With the component locations locked in, begin by cutting 180-degree bends to 90-degree bends, and work at fitting the pieces until they link up the flexi joint and downpipe. Make sure your joints are tightly butted for welding. If you spend time getting the joints perfect, this will save you plenty of time in the long run and heartache when it comes to welding. Concentrate on getting this first section sorted and tacked before moving on to the next.
Step four — setting up to weld
We can’t give you the exact settings to use, as each welder and situation will be slightly different. The machine TTT used was a 200-amp MIG with the amps set at 65, the wire feed at eight metres per minute, and the argon flow at eight litres per minute. Remember, these settings are for when using a 2mm wall; if you’re only using the 1.6mm steel, you will need to turn down the amps.
Take two pieces of scrap pipe, butt them together, and practise tack welding. When welding, especially if the pieces are not perfectly butted, always start on one piece and move across the gap to the other rather than directing the wire into the butt. Hold the welder with two hands, so the tip is no more than 12mm from the surface. Keep the torch at 90 degrees to both pieces you are welding. Take a look inside the pipe to see if your weld is penetrating properly. Practise, practise, and practise some more, until perfect.
Step five — tack it up
Once you have your settings sorted, tack each joint in four places with single tacks, spreading them evenly around the pipe. Start with the welder pointed at one piece, then move across, forming a bridge. With the first section tacked, move onto the section between the flexi joint — the resonator — get that tacked, and then the final section.

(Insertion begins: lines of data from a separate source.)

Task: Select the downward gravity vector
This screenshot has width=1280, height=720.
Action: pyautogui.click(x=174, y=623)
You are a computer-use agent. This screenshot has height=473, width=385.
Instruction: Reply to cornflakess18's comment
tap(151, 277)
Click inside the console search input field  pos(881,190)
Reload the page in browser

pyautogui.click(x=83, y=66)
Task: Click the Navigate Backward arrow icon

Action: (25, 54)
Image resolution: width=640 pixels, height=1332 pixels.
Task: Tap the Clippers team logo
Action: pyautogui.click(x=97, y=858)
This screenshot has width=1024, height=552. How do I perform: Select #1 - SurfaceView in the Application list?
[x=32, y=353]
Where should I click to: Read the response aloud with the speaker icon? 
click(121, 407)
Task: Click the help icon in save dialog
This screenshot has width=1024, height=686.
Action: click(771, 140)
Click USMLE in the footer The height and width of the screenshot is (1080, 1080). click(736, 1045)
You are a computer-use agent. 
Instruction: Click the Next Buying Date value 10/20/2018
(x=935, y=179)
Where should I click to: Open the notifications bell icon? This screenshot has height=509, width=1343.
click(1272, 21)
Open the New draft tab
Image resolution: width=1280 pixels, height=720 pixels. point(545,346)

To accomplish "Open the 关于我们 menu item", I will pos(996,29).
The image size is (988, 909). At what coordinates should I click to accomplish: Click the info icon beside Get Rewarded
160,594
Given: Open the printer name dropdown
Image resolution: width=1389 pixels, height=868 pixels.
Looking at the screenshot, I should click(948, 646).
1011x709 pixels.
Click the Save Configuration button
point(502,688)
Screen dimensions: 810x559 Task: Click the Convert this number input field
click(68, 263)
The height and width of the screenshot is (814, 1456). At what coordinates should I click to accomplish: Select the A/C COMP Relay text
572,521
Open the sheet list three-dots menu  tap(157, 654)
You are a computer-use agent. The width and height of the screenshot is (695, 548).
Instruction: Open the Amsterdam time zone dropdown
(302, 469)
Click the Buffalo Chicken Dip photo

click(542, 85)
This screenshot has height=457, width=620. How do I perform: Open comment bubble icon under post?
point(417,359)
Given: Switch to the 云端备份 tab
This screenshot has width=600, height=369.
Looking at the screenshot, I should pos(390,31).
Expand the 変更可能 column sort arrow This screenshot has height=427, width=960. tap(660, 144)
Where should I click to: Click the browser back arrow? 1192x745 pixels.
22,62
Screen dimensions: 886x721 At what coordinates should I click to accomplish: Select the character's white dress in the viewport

The reason we tack the entire system before fully welding any sections is so that you can test whether everything clears. You will want no part of the system to make contact with the body, or any parts. Too close to the floor and it will not only rattle like crazy but could also melt your shoes or your paint, or set your carpet and sound deadening on fire.
Step six — fully welded
To get your welds looking their best, visually split the pipe into four pieces and only ever weld down-slope. Weld the two side quarters on the car, then remove and weld the remaining two segments (the top and bottom) with the exhaust propped up on the floor and turned, so you are still welding down-slope. When welding down-slope, you will want to keep a fast motion going with the torch, with the wire feeding just in front of the molten pool. The longer you weld, the faster you will need to move, due to heat soak. Practise this on a spare piece to get the speed sorted. As an alternative, you could pulse weld, but this will take a lot longer.
To pulse weld, you tack weld the joint around 360 degrees. Make one tack, then wait until the red glow disappears, move half a tack and pulse again — repeat 1000s of times over. With either technique, you will need to spread your heat load, so weld one piece on each joint, then work your way around the entire system before reaching back to the opposite side of where you began.